The archpriest has 8 priests serving two parishes and 6 chaplaincies:

- Diocese of Orihuela-Alicante: the chaplaincy is in the church of San Roque in Alicante, with masses once a month in the church of San Pedro and San Pablo de Torrevieja
- Diocese of Almería: chaplaincy in the church of the Holy Family of Almería (Sfânta Familie)
- Diocese of Ciudad Real: in the church of the Remedios of Ciudad Real
- Archdiocese of Granada: existing since 2006, the priest serves in the communities of Castell de Ferro (parish church Nuestra Señora del Carmen), Motril (in the church of Carmen) and Granada (in the Virgen del Carmen church, which has a pastoral with gypsies)
- Diocese of Mallorca: a community in the Oratory of San Telm in Palma de Mallorca
Diocese of Calahorra and La Calzada-Logroño: Romanian Greek Catholic parish of San Nicolás in Calahorra (Parohia Greco-Catolică Română Sfântul Nicolae)
- Diocese of León: the Romanian Greek Catholic parish of León (Pogorârea Sfântului Spirit, in the church of the Railway Orphans of León and in the chapel of Caritas Diocesana de Benavente).

Minor communities without a resident priest exist in the dioceses of Alcalá de Henares, Getafe and Zamora.

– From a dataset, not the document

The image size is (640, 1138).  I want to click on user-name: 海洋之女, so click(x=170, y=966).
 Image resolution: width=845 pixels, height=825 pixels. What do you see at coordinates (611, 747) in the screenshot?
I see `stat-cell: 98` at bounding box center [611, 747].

==== Ukrainian Greek-Catholic Church ====
Ukrainian Greek Catholic communities have two parishes (Barcelona and Huelva) and 23 priests in 14 Spanish dioceses:

- Diocese of Albacete
- Diocese of Almería: community of Campohermoso
- Archdiocese of Barcelona: personal parish of Sant Josep, Santa Mònica and Sant Josafat
- Diocese of Cádiz and Ceuta
- Diocese of Cartagena: community of Murcia
- Diocese of Córdoba
- Diocese of Cuenca
- Diocese of Gerona
- Archdiocese of Granada: in the parish of Santo Ángel Custodio
- Diocese of Huelva: have since 2015 in the parish of Saints Cyril and Methodius its own temple on which depends the community of Seville (also with its own temple, the church of the Sisters of Mary Repairing)
- Diocese of Lleida
- Archdiocese of Madrid: Ukrainian chaplaincy with headquarters in the parish of Our Lady of Good Success with 2000 parishioners, on which the chaplaincies depend in the parishes of Santa Teresa de Jesus de Getafe and Virgen de Belén de Alcalá de Henares
- Diocese of Málaga
- Diocese of Mallorca: Ukrainian chaplaincy in the church of Santa Fe in Palma de Mallorca
- Diocese of Orihuela-Alicante: community in Torrevieja
- Archdiocese of Pamplona
- Diocese of Solsona
- Archdiocese of Tarragona
- Diocese of Urgell
- Archdiocese of Valencia
- Diocese of Vic: communities in Torelló and in Vic
- Diocese of Vitoria
- Archdiocese of Zaragoza

Bishop Hlib Lonchyna was apostolic visitor for Ukrainian Greek Catholics in Spain from March 4, 2004, until January 7, 2009. He was succeeded since January 19, 2009 by the titular bishop of Egnazia, Dionisio Lachovicz, as apostolic visitor in Italy and Spain, appointed by Pope Benedict XVI and based in Rome. In 2009 it was estimated that in Spain there were 42,000 faithful in 45 communities of Ukrainians of Byzantine rite, attended by 17 priests.

==== Syro-Malabar Catholic Church ====
In Madrid there is the Syro Malabar community of Saint Thomas, with 80 members and a priest since 2009, and four other communities in Barcelona, Granada, Toledo and Valladolid, which together another 120 worshipers, ten priests and four nuns.